I don't know what our price point is, but check the AML Code 332 Stainless Steel Track in the Silver State Trains site (there is a link near the beginning of the Forums menu). 
Best,
David Meashey


OBTW I start helping out at The Rail Yard on 11/23/13, so my Saturdays are spoken for until after Christmas from that date.


----------



## BigRedOne (Dec 13, 2012)

SVRR has six foot lengths of stainless flex track, and a selection of switches.


----------



## Dr Rivet (Jan 5, 2008)

BRO 

Remember... SVRR is ALL code 250; Aristo and AML are code 332 like LGB/USAT...


----------



## Ltotis (Jan 3, 2008)

I ordered some 6 foot lengths oh AML SS but won't be in until after the 1st of the year. 
LAO


----------



## CliffyJ (Apr 29, 2009)

John, you might want to get a sample of Train Li's nickel plated track. The plating is tough as nails, has the benefits of SS; and the track is generally cheaper than SS.


----------



## Robby D (Oct 15, 2009)

AML is going to be making in SS track. 
#6 switches 
8ft switches 
3ft & 6ft flex track 
and most curved sizes


----------



## catherine yronwode (Oct 9, 2013)

Newbie question: 

"SVRR is ALL code 250; Aristo and AML are code 332 like LGB/USAT..." 

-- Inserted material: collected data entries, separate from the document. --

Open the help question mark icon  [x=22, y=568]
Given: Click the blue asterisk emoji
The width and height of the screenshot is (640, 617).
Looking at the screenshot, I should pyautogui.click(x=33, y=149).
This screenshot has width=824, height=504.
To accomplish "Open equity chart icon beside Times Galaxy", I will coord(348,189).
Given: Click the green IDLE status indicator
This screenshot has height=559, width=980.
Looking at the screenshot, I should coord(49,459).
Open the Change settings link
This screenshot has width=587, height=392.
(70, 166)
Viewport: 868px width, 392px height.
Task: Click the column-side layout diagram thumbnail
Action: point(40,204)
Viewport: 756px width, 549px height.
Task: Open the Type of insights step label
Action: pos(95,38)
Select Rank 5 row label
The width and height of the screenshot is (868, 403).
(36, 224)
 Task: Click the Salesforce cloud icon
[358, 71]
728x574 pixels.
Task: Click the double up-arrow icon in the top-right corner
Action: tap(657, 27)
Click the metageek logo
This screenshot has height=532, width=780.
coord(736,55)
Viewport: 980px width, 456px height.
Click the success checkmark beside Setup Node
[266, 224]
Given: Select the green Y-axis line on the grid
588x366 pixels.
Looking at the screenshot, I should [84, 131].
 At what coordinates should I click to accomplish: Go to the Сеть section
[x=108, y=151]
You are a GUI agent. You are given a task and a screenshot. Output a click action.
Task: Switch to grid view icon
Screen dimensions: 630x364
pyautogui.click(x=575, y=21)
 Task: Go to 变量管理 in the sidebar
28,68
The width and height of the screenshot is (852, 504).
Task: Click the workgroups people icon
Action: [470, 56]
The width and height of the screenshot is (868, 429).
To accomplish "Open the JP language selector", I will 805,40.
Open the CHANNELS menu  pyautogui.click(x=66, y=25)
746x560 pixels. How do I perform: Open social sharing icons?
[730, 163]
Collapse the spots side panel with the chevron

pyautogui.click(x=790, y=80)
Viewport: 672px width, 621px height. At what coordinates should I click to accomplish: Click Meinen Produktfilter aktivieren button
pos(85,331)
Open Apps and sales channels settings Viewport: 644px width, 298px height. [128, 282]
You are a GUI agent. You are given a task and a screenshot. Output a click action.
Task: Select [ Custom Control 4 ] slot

1) What are the differences between code 250 and code 332 

2) Can you run both on the same layout or should all your SS track have the same code #? 

3) Which is code # preferred by most long-time people in the hobby (that is on long-time layouts??


----------



## chuck n (Jan 2, 2008)

The short answer is that the number is the decimal height in inches of the rail. Code 332 is 0.332 inches high and code 250 is 0.250 inches high. There are rail joiners that will bring the rails together to match the top of the rail head.


Chuck


----------



## livesteam53 (Jan 4, 2008)

Hopefully we will be seeing Stainless Steel track from AML by the end of this year. 
I been riding them hard to get it done. We all need it!


----------



## wgn4884 (May 23, 2013)

H&R Trains web site shows SS track for sale. 

http://www.hrtrains.com/trkprice.html 

I have not seen any of this track, so can't comment on it. 

Bill in Georgia


----------